Segment Open

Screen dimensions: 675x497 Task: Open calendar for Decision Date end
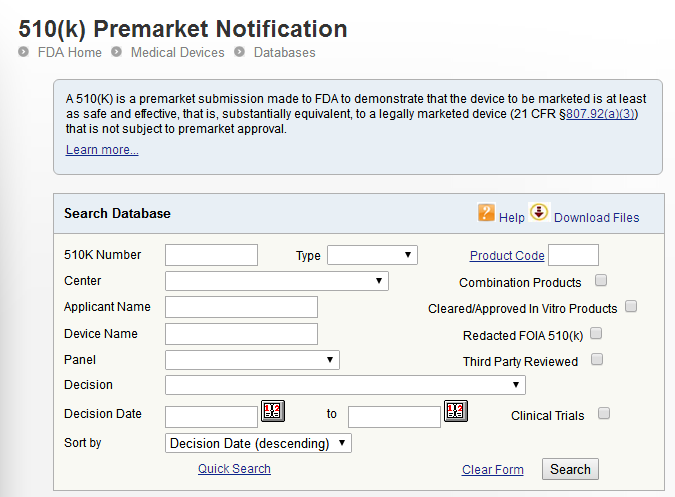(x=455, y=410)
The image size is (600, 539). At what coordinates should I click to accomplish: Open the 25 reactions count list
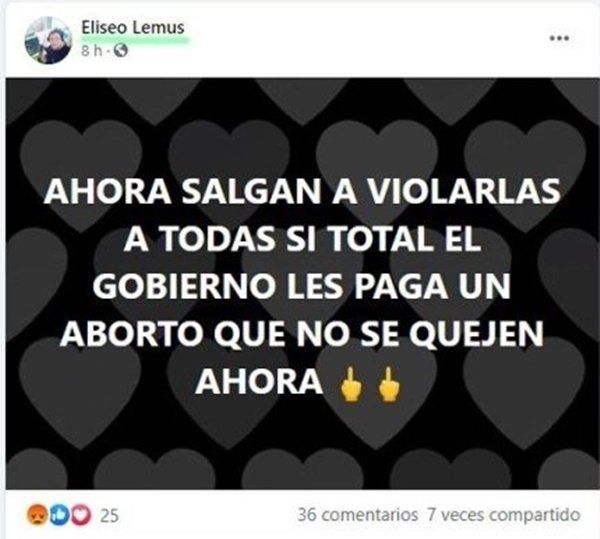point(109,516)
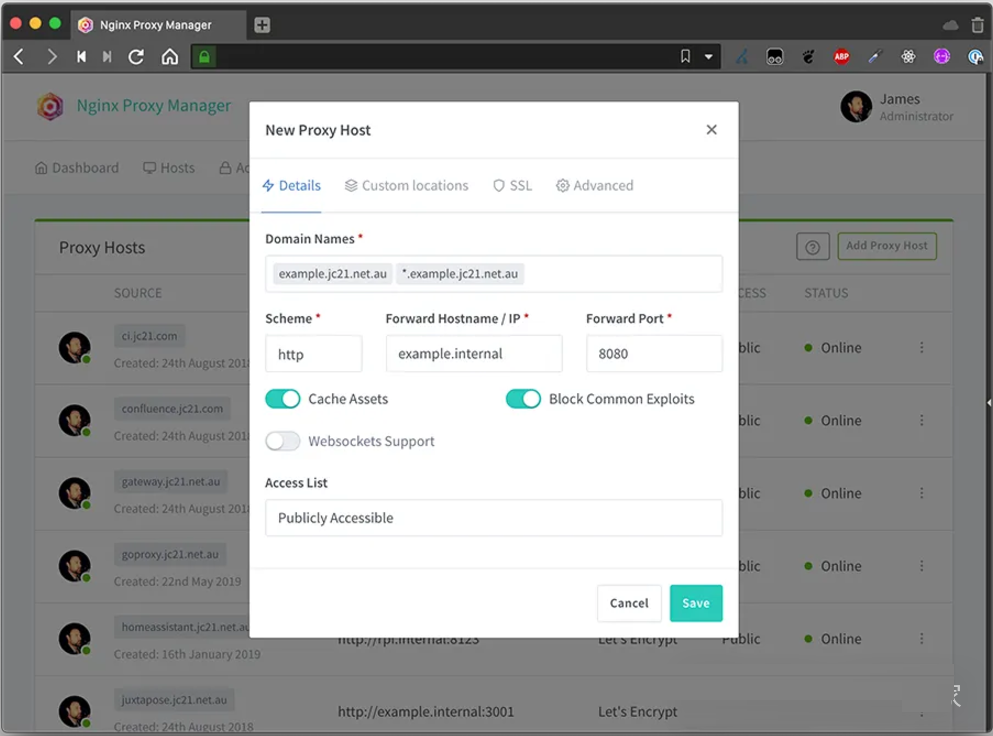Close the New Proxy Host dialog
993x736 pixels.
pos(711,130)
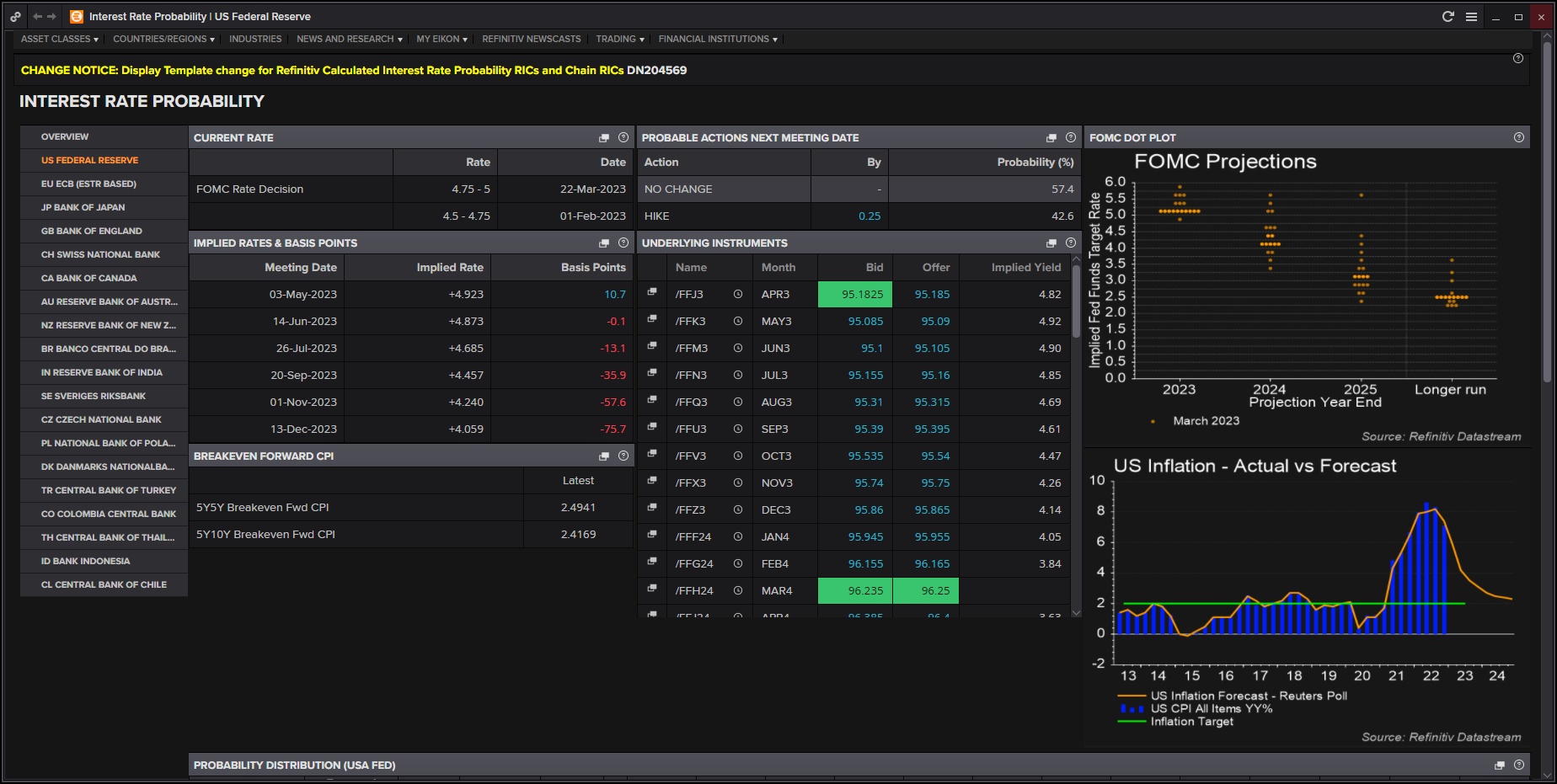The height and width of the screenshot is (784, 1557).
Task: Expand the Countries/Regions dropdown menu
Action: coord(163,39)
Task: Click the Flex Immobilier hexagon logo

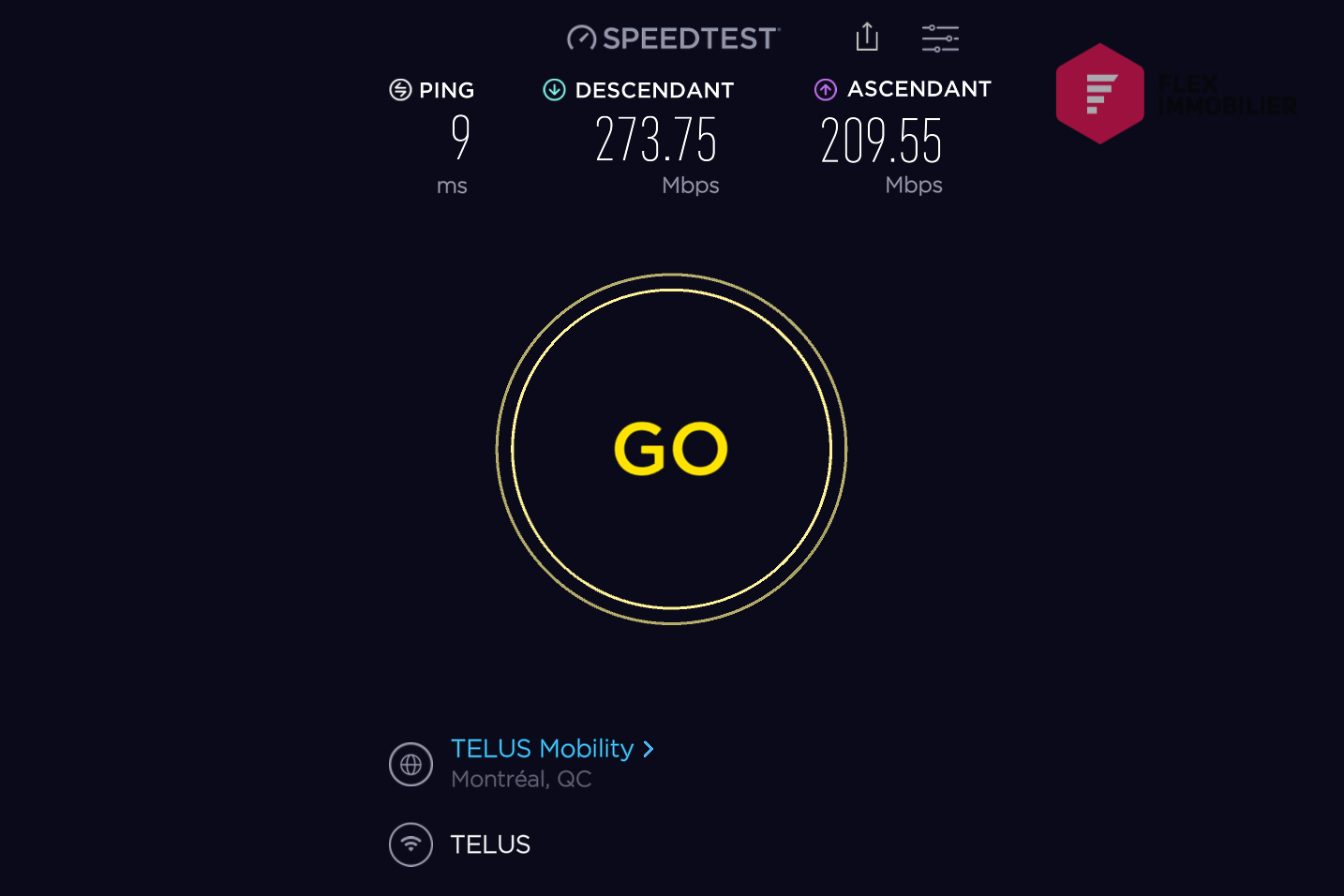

Segment Closed

- [Work instruction] Print each line above exactly as it appears, excluding all images.

- [Task response]
Screen dimensions: 675x497 Task: Open calendar for Decision Date end
(x=455, y=410)
The image size is (600, 539). At what coordinates should I click to accomplish: Open the 25 reactions count list
point(109,516)
Close the New Proxy Host dialog
993x736 pixels.
pos(711,130)
The height and width of the screenshot is (784, 1557).
Task: Expand the Countries/Regions dropdown menu
Action: coord(163,39)
Task: Click the Flex Immobilier hexagon logo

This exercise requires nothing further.